Wake me up when the reaction sustains for tens of seconds. Still not useful, but would make eventual usefulness conceivable, which, today, it still isn't.
That's an unimportant metric, especially for the way NIF works.
All that matters is the ultimate energy that comes out; how long the reaction lasts (even in the case of plasma, which is what you are thinking about, as opposed to inertial confinement) is a means to an end, it's not an end in itself.
If pseudo-confinement methods (utilizing both magnetic and inertial confinement) or hohlraum techniques ever become practical, they will complicate the issue further in terms of multiple timescales that govern different aspects of the problem.
Remember, Kevin hates fusion.

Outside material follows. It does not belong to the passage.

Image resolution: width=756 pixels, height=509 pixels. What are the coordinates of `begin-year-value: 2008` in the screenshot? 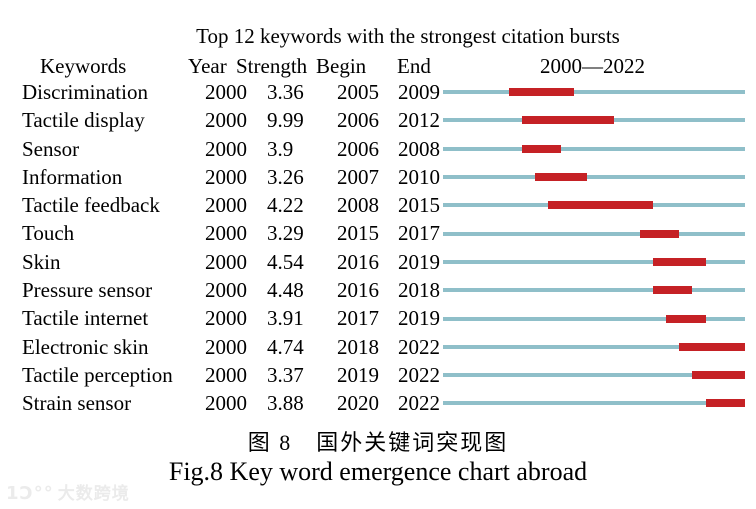 It's located at (358, 206).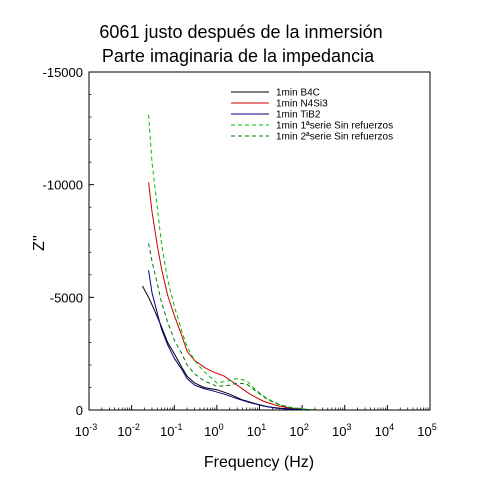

So he will always cast things in the worst light.
Ok but the fusion people are pretty guilty of optimistic marketing. Bordering on deliberately misleading
It’s like saying “all the ingredients of a Big Mac cost $0.99. And we sell for $1. Let’s open for business!” Like we can just wish it into being
I’ve seen articles like “can fusion energy solve the climate crisis?” Not just premature, but pretty ridiculous. You know this and so do I, but the average person thinks this breakthrough is all it took to have a fusion energy toaster in their kitchen
If you insist on putting it that way, well, yeah. For good reason. That whole 'promise of fusion' bit is a product of the nuclear rocket punk era. It didn't help that a lot our best and brightest were brought up on a steady diet of bang-bang sf.
That's what some folks were pointing out on Twitter. They'd realistically have to get far more out of the same amount of input power just to truly break-even, and it's not clear how they'd do it. Either the lasers would have to become far more efficient, or they'd have to fuse larger pellets - or both.
I’m pretty sure that formula was copied directly from the label my morning energy drink…
So my presumption is this is an important step because in theory, if they can maintain a stable fusion reaction, if the final output step exceed the penultimate laser input energy input (ie Q is positive) then they system could begin an output to input loop that is net energy positive. So the initial input energy would end up unimportant as a one time ignition input. The problem is we cannot maintain a long term stable fusion reaction of that nature. Is this anywhere near right?
No, because the way the NIF is setup you cannot just take the energy from one experiment and drive the next one. You have to convert it to the laser energy (plus preparation of the hohlraum and other overhead) to drive the next cycle.
thanks.
This is sobering:
https://mobile.twitter.com/elidourado/status/1602331689182810113
The noise about this "milestone" is really completely unjustified.
They (physicists) haven't learned anything new from this experiment, except some minor improvments in the design of the bits of their system.
Since the actual figures are 2 MJ in, 3 MJ out, I divided everything by 10 to get a rough idea of what this really means. I get about 7-ish % of the total input power.
BUT a megajoule sounds impressive because, you know, it has that mega there. But a megajoule is about the amount of caloric energy in a jelly doughnut. Or released in the fire you get from lighting a piece of kindling. Even taking the claims at face value, this is peanuts. What is more important than the total energy produced is the rate at which it is produced. If the device were able to fire a million shots a day, it would produce about 11 megawatts. That's getting into the neighborhood of a small gas fired plant.
A million shots each day is about 10 shots each second. That's a lot. It would be challenging to get capacitors at the input power stage that could recharge that fast. But even if you could, this particular device is never going to do it. All those lasers and conversion steps involve huge chunks of glass that require hours to cool down before the next shot.
I don't expect to see fusion power plants for the next 50 years, if ever.
The very few articles that mention exactly HOW fusion energy will be used all speak of using it to ... wait for it ... BOIL WATER so as to drive a steam engine.
Are they serious?? Look, we've used the energy of fluid motions - wind and water - for centuries to drive mechanical systems, so as to grind grains, pump water, saw wood, and more recently, turn turbines that produce electricity. Electricity is the common coin these days; the more efficiently it can be produced, the better.
Solar photovoltaics turn sunlight directly into electricity! And if you just want heat, solar thermal is great, by virtue of concentrating it via focused mirrors, etc. You don't need to fuse nuclei or split them to get that.
Boiling water to power a steam engine that drives a turbine that makes electricity? Come on. Surely, in the 21st century, engineers can be more creative than that, can't they?
Its actually much worse than that
The energy OUT is heat
The energy IN is high level energy
You NEED to get three times as much energy out as HEAT to replace the high level energy going in
And that would be just to break even